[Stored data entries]
"""
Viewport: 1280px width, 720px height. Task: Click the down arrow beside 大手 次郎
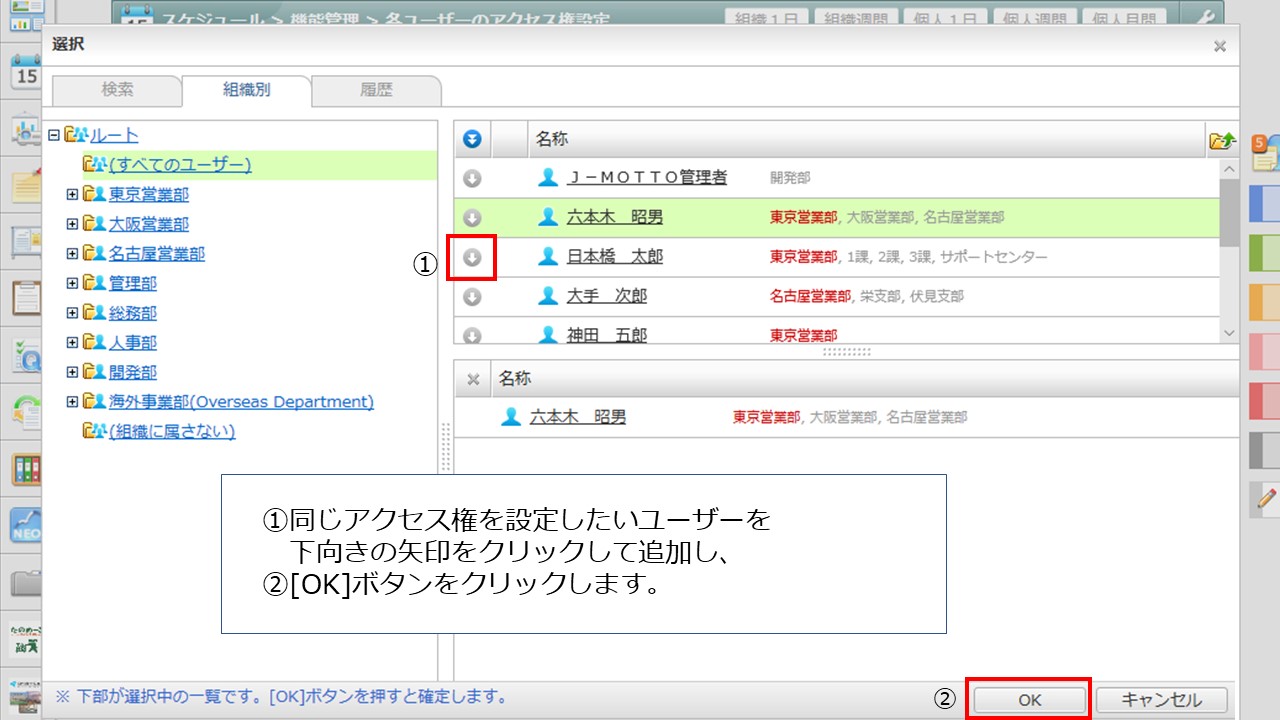click(473, 297)
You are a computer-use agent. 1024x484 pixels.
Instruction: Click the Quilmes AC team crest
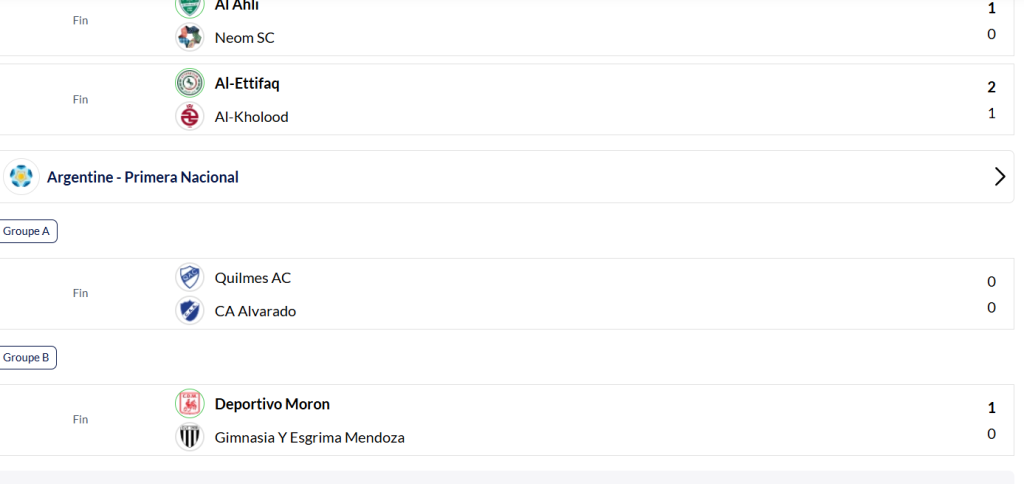pos(189,278)
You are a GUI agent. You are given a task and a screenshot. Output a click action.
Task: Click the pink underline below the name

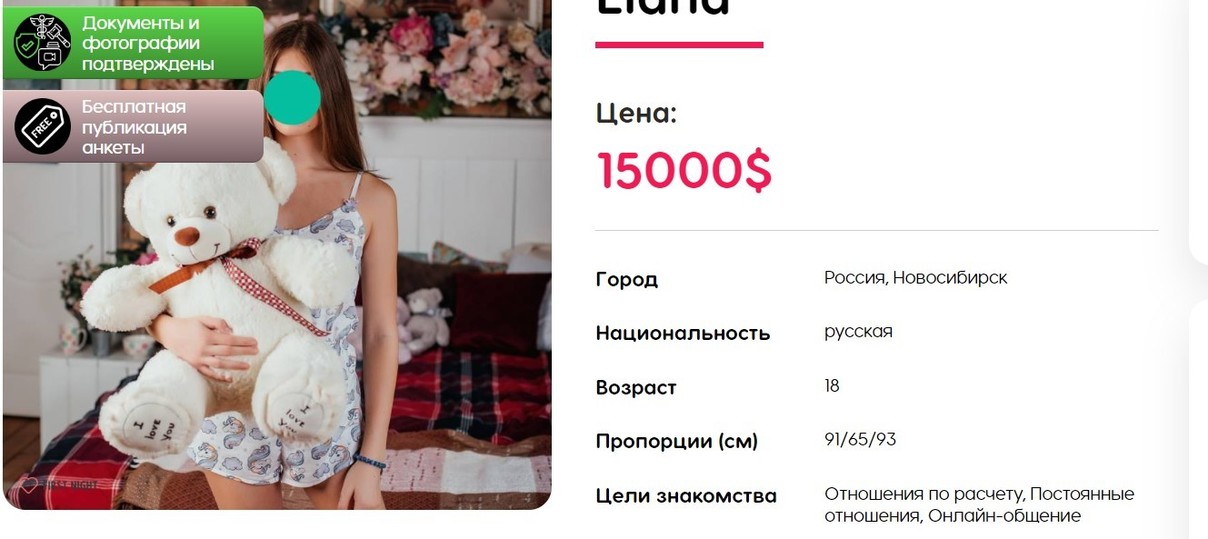(679, 44)
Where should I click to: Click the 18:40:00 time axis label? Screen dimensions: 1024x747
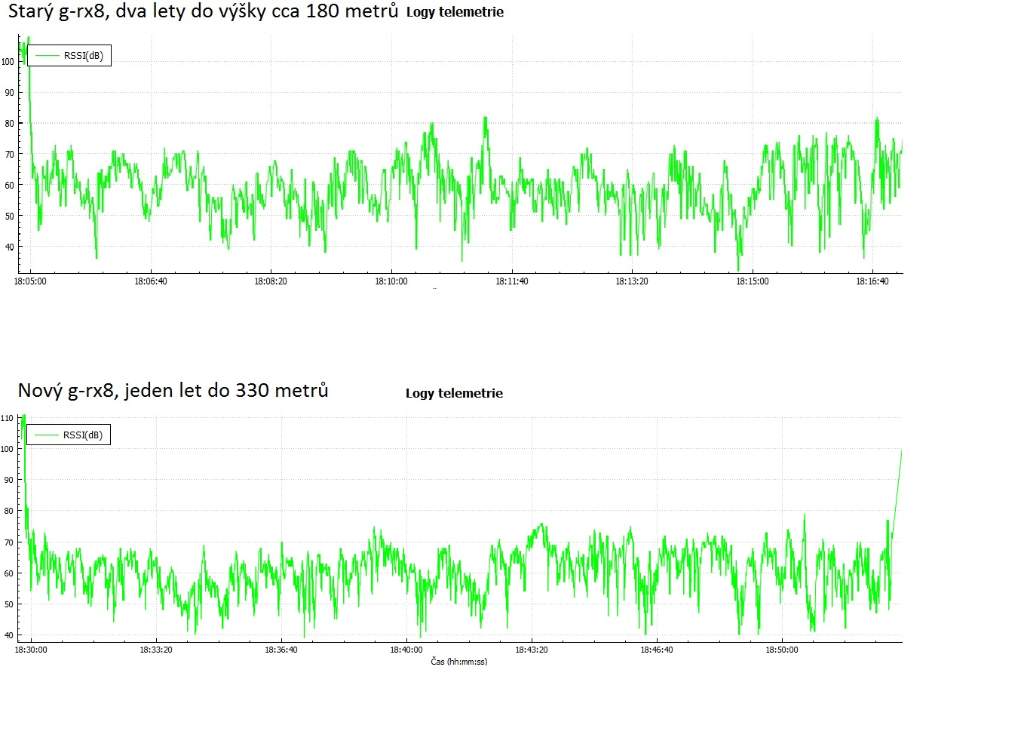406,650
"""
### WORK INSTRUCTIONS
Reproduce precisely the lines of the entries above, from the one containing "Task: Click the pink underline below the name" through the final one, both ends included, and omit the pictures.

### RESPONSE BELOW
Task: Click the pink underline below the name

(679, 44)
Where should I click to: Click the 18:40:00 time axis label? Screen dimensions: 1024x747
406,650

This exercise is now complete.